## THE TASK
All lines in the records that carry the string "height" are to be shown.

## AVAILABLE DATA
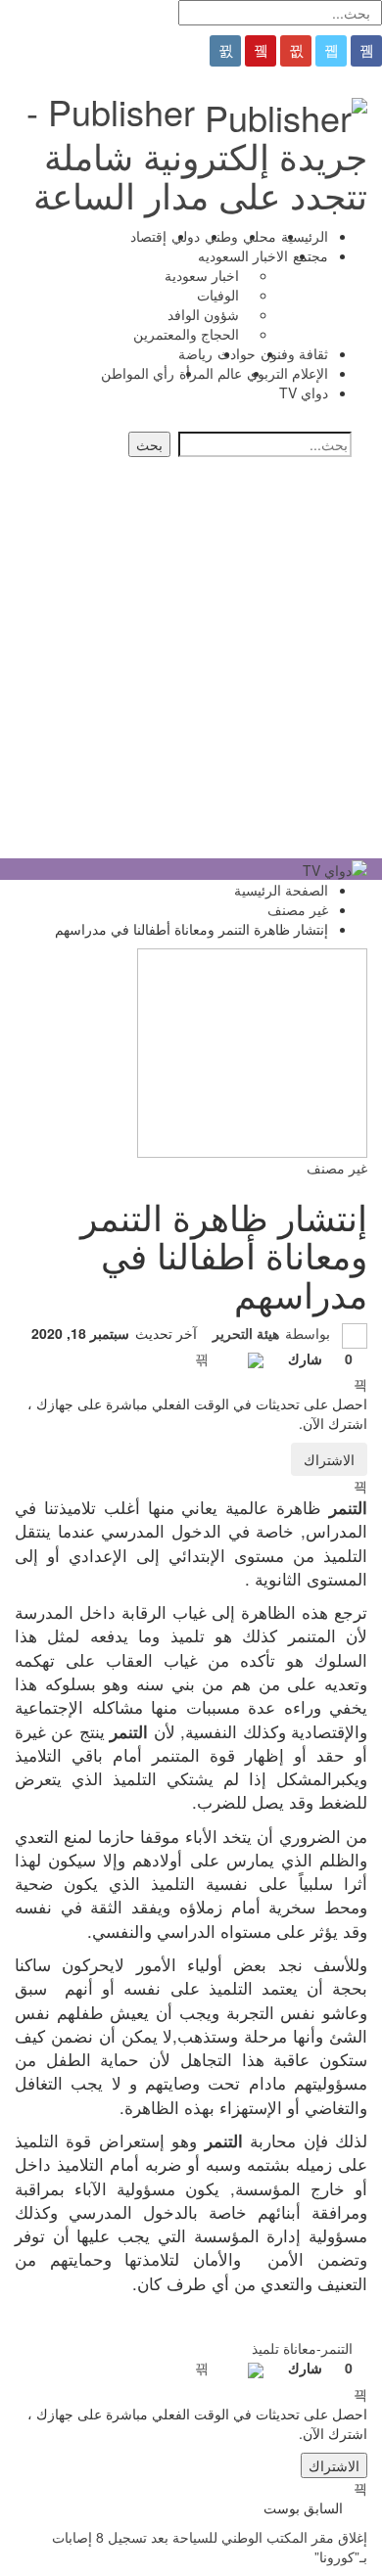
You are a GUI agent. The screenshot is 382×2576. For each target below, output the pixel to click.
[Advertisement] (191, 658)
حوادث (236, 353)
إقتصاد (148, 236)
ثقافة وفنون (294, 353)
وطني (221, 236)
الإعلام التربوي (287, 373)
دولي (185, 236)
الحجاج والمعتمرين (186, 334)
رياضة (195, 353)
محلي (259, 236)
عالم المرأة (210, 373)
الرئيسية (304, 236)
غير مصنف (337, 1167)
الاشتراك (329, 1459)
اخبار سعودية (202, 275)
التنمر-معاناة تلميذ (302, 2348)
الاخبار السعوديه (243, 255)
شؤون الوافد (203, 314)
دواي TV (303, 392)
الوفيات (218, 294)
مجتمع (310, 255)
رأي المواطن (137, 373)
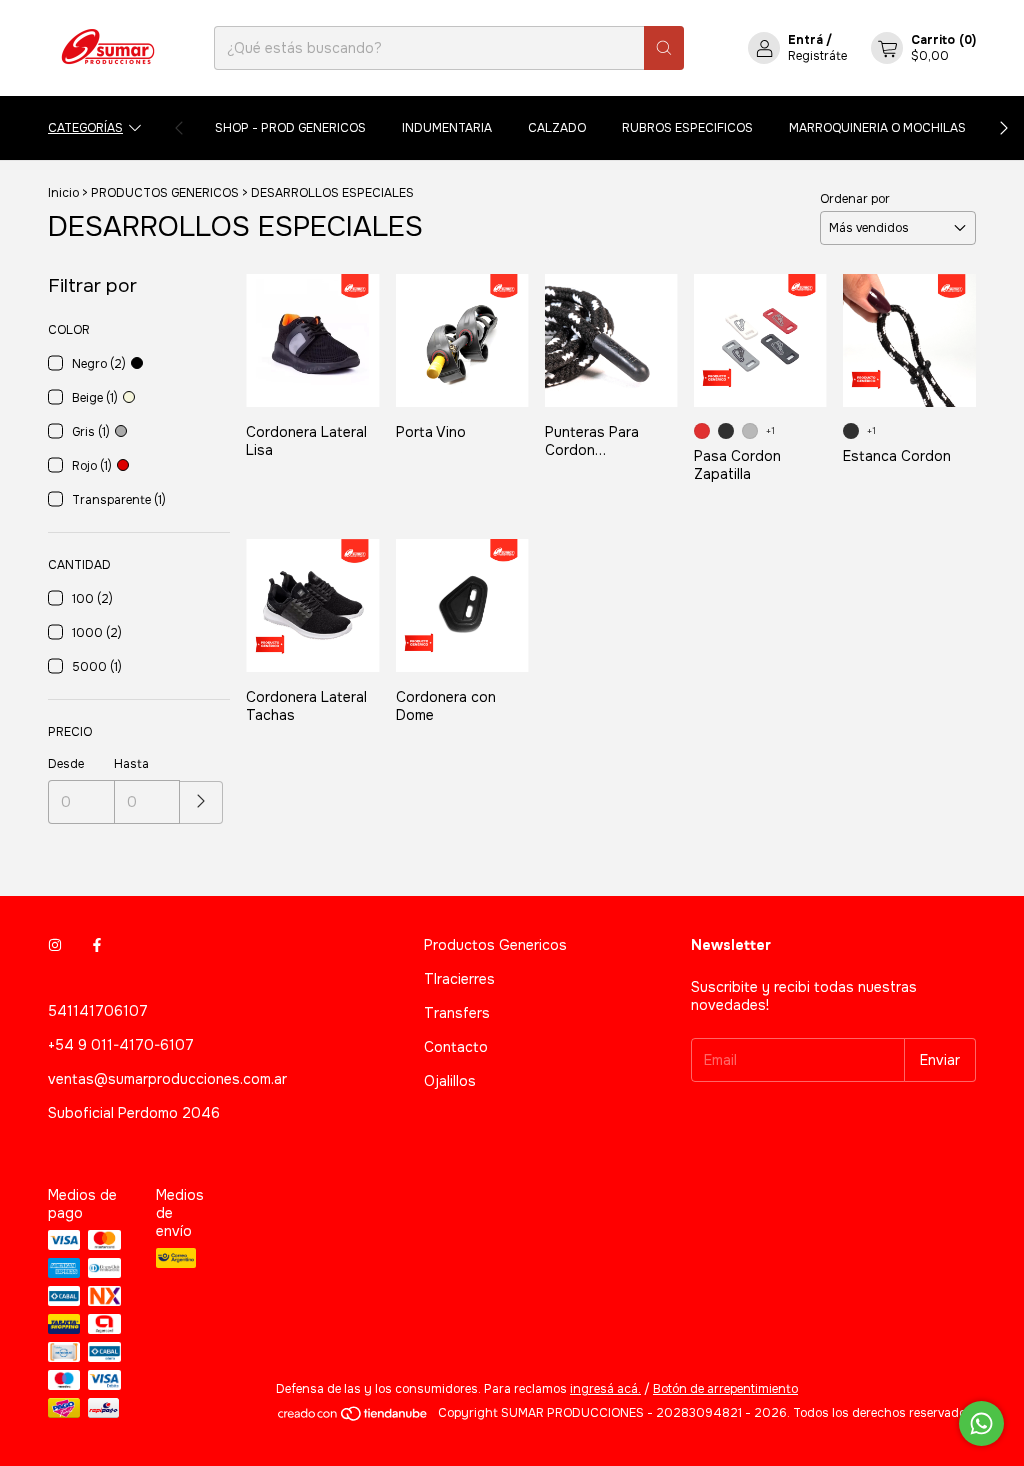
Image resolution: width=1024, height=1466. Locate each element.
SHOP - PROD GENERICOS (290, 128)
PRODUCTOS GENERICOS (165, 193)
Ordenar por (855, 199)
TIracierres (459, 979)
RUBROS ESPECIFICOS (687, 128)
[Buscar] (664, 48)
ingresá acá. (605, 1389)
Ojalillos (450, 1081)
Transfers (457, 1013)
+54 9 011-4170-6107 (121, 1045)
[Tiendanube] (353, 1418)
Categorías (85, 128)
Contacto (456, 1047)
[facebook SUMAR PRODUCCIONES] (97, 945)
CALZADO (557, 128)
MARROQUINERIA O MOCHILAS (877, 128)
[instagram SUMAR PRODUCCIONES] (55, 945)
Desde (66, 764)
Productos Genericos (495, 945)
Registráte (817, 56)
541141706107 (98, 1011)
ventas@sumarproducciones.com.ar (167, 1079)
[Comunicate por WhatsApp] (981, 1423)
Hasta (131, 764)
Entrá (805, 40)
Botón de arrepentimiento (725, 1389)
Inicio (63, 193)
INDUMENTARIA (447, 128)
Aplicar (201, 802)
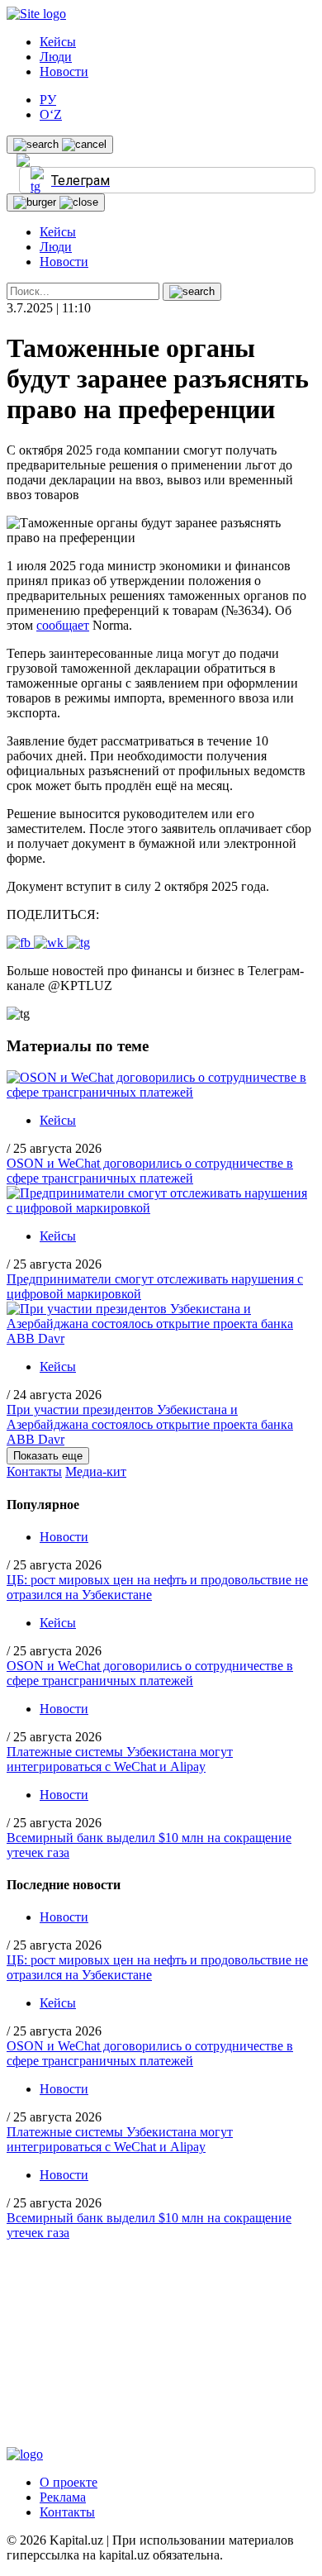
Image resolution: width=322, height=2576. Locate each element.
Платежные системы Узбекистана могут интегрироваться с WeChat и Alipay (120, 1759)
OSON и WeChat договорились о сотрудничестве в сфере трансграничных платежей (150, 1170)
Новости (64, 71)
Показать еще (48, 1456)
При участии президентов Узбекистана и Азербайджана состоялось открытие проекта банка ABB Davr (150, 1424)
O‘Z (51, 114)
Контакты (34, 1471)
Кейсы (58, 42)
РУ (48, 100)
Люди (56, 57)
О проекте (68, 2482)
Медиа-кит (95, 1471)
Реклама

## RESPONSE FOR THIS EXERCISE
Image resolution: width=1024, height=1466. Locate each element.
Image resolution: width=322, height=2576. Locate each element.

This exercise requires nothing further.